▸ THE PROBLEM
Would it be possible to output exactly, and only, the lines below from the one holding "The width and" to the last line, both included, with every picture left out?

BEGIN RECORDED INFORMATION

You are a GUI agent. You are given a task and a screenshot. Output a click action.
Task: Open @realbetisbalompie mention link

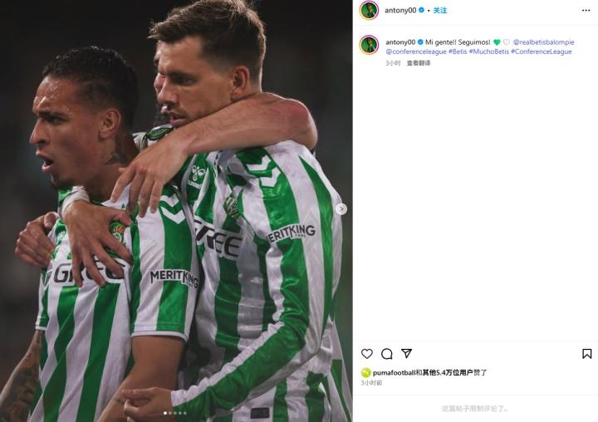(543, 42)
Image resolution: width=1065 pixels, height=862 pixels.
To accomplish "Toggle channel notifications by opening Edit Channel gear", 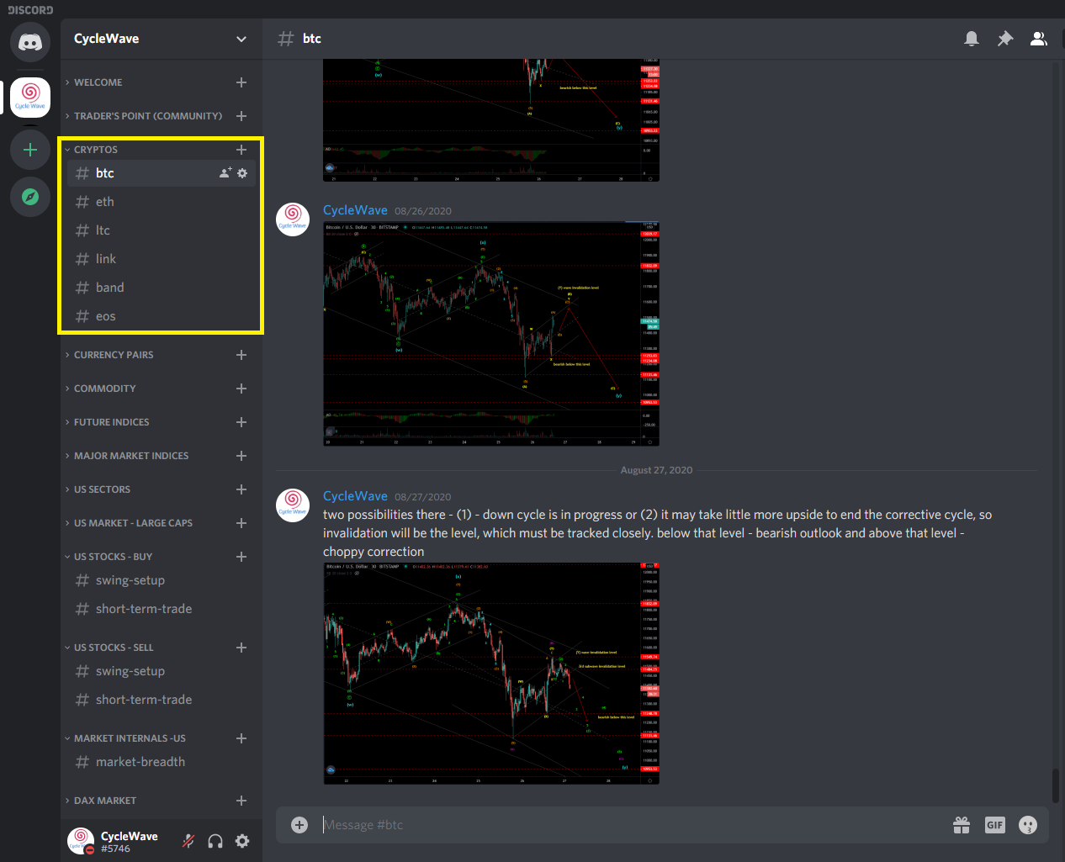I will tap(242, 172).
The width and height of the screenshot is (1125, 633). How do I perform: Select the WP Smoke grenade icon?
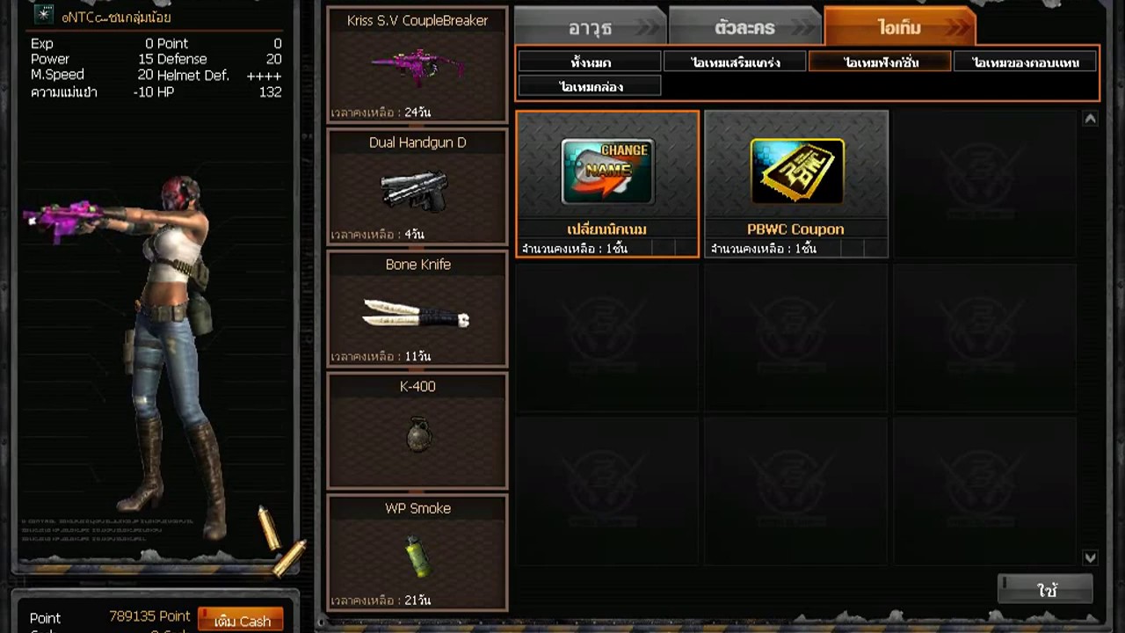click(418, 556)
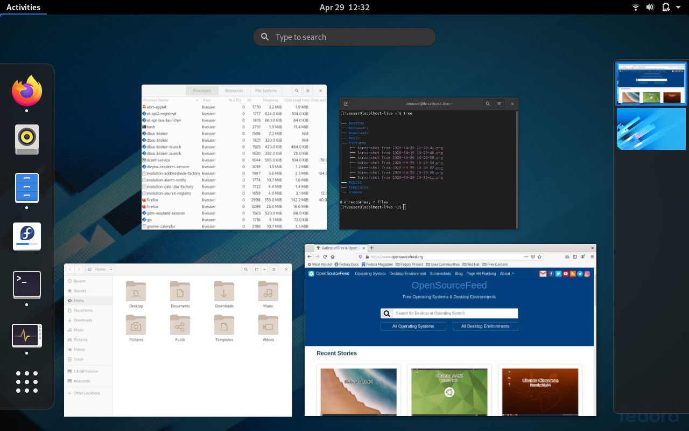Click Firefox's home icon
Viewport: 689px width, 431px height.
pyautogui.click(x=333, y=256)
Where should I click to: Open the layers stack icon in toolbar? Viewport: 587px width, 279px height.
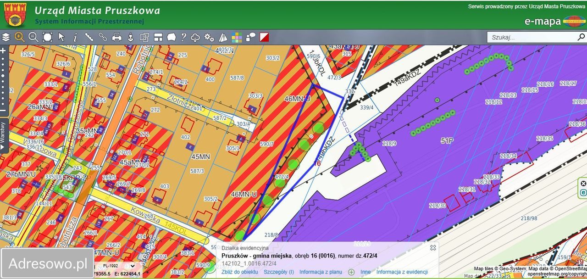pyautogui.click(x=6, y=37)
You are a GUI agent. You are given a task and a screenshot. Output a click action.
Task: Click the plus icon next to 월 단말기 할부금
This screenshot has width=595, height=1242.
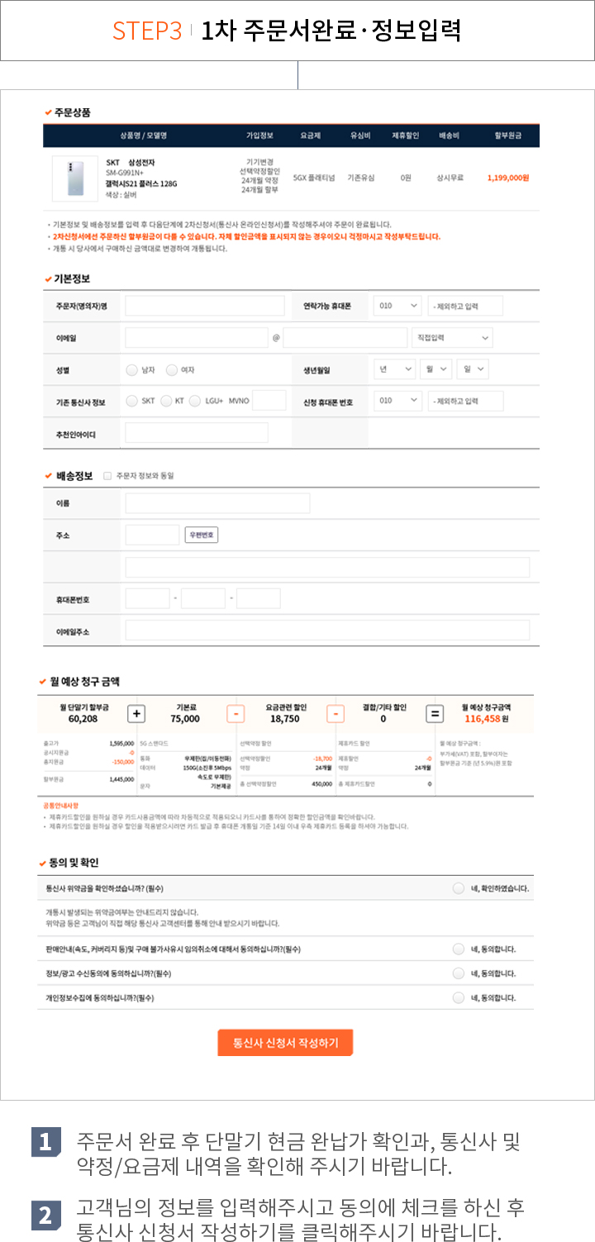(x=137, y=714)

END RECORDED INFORMATION

▸ SOLUTION FOR THIS TASK
The width and height of the screenshot is (1125, 633). How do I perform: Select the WP Smoke grenade icon?
click(418, 556)
Click Firefox's home icon
Viewport: 689px width, 431px height.
pyautogui.click(x=333, y=256)
Where should I click to: Open the layers stack icon in toolbar? Viewport: 587px width, 279px height.
pyautogui.click(x=6, y=37)
You are a GUI agent. You are given a task and a screenshot. Output a click action.
Task: Click the plus icon next to 월 단말기 할부금
This screenshot has width=595, height=1242.
(x=137, y=714)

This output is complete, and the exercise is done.